(RxWiki News) Due to government restrictions, many diabetes patients may be missing out on a common medication that could improve their health.
A new study found that many more people could use a medication called metformin if the US Food and Drug Administration (FDA) would revise its rules for when the medication can be used. However, the FDA limits metformin use in some people who have diabetes because of potential complications.
The FDA says metformin (brand names Glumetza, Fortamet, Riomet and Glucophage) should not be used in people who have both diabetes and kidney problems. Many doctors and medical societies, however, say the FDA is too restrictive.
“The FDA is overdue to revisit the [restriction of] metformin use in patients with mild to moderate [kidney problems], which is worsening the care of almost 1 million patients with type 2 diabetes in the U.S.,” said study author Sean Hennessy, PharmD, PhD, in a press release.
Dr. Hennessy is an associate professor of epidemiology at the University of Pennsylvania's Perelman School of Medicine, and co-author James H. Flory, MD, MSCE, is from the division of Endocrinology at Weill Cornell Medical College.
These researchers examined how metformin use would differ if the rules were relaxed. Dr. Hennessy and team found that nearly 1 million more patients with diabetes would be able to take metformin.
Metformin is a medication used to regulate blood sugar in people who have type 2 diabetes.
Type 2 diabetes occurs when the body does not produce enough insulin. People with type 2 diabetes also become less sensitive to insulin’s effects. Insulin is a hormone that regulates blood sugar.
The stumbling block keeping many patients from using metformin is the patients' kidney function, Drs. Hennessy and Flory found.
Metformin can cause a buildup of a substance called lactic acid, which impaired kidneys cannot remove. Lactic acid buildup can cause kidney failure, severe infections, liver failure and heart failure.
"Diabetics are at risk of developing a lot of long-term complications such as kidney insufficiency/failure, heart disease, congestive heart failure, dehydration from very elevated glucose, infections that can lead to dehydration or lower blood pressure," said Josephine Dlugopolski-Gach, MD, a pediatrician and internist at Loyola University Health System.
"All of these issues can cause decreased blood flow to the kidney and worsening function in a short period of time. If the diabetic patient is on metformin, has borderline kidney function and gets an acute illness, the risk of developing lactic acidosis goes up much more. The initial symptoms of lactic acidosis may be mild and similar to uncontrolled diabetes or viral infection, so it may not be caught until the patient is very sick," said Dr. Dlugopolski-Gach, who was not involved in this study.
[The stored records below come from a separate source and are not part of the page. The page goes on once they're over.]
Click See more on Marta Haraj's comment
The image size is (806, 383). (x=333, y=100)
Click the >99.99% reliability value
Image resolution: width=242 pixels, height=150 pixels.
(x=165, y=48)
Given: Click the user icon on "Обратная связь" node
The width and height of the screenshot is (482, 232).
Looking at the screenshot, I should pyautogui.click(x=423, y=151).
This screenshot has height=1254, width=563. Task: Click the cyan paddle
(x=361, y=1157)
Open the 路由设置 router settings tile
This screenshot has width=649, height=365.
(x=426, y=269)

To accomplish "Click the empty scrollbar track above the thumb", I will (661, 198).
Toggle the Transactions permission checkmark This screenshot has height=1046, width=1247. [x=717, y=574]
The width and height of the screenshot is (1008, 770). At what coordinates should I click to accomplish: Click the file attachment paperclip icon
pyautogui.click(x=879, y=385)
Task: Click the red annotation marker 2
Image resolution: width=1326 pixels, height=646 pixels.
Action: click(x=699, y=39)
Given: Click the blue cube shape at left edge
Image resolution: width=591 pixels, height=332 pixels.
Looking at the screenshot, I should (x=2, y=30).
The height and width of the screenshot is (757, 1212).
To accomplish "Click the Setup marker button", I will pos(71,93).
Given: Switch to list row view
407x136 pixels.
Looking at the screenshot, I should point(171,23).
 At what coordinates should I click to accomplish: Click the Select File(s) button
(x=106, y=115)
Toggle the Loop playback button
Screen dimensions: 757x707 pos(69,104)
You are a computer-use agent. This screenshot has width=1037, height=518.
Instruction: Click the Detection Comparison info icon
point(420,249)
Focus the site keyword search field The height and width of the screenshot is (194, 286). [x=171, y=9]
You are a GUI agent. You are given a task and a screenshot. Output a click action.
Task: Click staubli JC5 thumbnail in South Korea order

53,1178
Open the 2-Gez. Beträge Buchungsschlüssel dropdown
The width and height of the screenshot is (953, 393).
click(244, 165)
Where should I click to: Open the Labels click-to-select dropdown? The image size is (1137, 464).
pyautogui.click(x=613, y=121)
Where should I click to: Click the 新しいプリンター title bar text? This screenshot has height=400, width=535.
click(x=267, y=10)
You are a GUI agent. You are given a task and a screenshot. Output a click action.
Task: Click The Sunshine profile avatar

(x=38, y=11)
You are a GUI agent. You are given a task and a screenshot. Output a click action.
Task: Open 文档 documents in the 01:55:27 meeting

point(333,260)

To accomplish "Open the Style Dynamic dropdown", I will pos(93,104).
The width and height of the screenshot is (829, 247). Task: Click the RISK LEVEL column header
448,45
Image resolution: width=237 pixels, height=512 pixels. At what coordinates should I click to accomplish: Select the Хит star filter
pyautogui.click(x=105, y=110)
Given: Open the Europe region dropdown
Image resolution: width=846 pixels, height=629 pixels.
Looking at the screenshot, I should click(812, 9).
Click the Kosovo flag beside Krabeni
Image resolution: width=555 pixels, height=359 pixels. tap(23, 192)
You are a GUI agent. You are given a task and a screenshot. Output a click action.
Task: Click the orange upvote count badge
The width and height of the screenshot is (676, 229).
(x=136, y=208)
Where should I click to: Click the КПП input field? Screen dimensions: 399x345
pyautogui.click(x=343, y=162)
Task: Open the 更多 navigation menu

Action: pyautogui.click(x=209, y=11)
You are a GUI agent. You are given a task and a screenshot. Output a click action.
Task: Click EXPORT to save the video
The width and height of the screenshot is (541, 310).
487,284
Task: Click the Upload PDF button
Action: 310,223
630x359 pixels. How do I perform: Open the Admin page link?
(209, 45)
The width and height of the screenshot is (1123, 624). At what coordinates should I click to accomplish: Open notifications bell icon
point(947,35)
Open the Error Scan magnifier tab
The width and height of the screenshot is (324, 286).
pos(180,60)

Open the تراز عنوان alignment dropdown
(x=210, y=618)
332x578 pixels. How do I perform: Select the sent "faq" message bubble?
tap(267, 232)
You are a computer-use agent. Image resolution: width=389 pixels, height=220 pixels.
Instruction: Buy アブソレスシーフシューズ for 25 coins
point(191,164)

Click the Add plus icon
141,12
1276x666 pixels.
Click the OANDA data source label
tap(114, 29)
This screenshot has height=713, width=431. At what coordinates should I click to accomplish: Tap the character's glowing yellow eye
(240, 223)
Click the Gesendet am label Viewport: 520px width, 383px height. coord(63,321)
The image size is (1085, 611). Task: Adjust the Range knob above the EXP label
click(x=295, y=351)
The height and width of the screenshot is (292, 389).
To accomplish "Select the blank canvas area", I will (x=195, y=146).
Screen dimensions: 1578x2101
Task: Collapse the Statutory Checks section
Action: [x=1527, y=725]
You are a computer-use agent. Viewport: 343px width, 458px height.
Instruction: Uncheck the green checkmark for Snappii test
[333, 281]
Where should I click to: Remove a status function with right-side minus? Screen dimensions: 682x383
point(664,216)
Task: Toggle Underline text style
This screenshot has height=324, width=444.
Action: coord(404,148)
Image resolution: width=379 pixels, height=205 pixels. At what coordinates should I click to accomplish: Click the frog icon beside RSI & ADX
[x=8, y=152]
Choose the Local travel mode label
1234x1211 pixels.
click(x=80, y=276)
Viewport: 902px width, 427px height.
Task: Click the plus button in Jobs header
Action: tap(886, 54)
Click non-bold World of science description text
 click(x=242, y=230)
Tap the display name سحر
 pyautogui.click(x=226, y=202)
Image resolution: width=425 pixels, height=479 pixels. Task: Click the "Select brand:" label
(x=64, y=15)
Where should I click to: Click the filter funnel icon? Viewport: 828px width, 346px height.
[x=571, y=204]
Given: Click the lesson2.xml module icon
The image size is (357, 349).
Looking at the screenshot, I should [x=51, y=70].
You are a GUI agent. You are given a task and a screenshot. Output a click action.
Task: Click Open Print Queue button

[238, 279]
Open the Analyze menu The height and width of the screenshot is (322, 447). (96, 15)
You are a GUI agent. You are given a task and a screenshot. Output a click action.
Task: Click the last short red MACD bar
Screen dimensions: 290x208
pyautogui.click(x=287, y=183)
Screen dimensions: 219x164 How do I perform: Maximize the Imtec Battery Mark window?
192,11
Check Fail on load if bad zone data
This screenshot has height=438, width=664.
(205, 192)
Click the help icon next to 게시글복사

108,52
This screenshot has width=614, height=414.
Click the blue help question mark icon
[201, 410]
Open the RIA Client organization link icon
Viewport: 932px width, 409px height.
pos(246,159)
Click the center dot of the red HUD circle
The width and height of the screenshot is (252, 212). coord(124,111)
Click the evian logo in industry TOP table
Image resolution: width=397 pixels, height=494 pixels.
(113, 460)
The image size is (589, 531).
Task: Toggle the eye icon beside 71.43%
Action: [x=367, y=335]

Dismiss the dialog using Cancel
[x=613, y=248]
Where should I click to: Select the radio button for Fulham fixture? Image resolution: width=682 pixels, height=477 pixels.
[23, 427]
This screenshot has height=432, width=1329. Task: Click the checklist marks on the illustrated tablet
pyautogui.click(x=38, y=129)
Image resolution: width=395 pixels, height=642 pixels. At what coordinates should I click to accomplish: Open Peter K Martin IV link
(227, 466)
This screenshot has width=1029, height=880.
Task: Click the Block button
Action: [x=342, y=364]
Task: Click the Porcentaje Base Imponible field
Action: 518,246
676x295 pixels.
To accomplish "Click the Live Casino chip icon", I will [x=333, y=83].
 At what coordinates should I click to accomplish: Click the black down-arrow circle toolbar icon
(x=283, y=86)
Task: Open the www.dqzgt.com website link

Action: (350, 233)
"Kidney function does vary from day to day, so if the kidney function is overall good, metformin is safe, and if overall abnormal, metformin is much less safe," she told dailyRx News. "Most diabetics are on multiple medications so the overall picture is the most important factor in keeping the patient safe. Regular follow up appointments and labs are important because things may change within a few months before the patient has any major symptoms."
Doctors assess kidney function with lab tests. The FDA recommends that doctors use a test called the serum creatinine level. Many doctors say a test called the estimated glomerular filtration rate (eGFR) should be used instead. Both lab tests measure kidney function.
The eGFR is a more modern test, and many doctors feel it gives a better picture of how well a patient's kidneys are working. If the FDA based its recommendations on the eGFR test, more patients with diabetes would be able to take metformin, Drs. Hennessy and Flory wrote.
Drs. Hennessy and Flory said the FDA should review and relax its recommendations. Although citizen petitions to relax the restrictions on metformin use were filed in 2012 and 2013, the FDA has not yet responded.
This study was published online Jan. 4 in JAMA Internal Medicine.
Dr. Hennessy received consulting fees, institutional support and educational funding from Bristol-Myers Squibb, AstraZeneca and Novartis. These companies make metformin or other medications used to treat diabetes.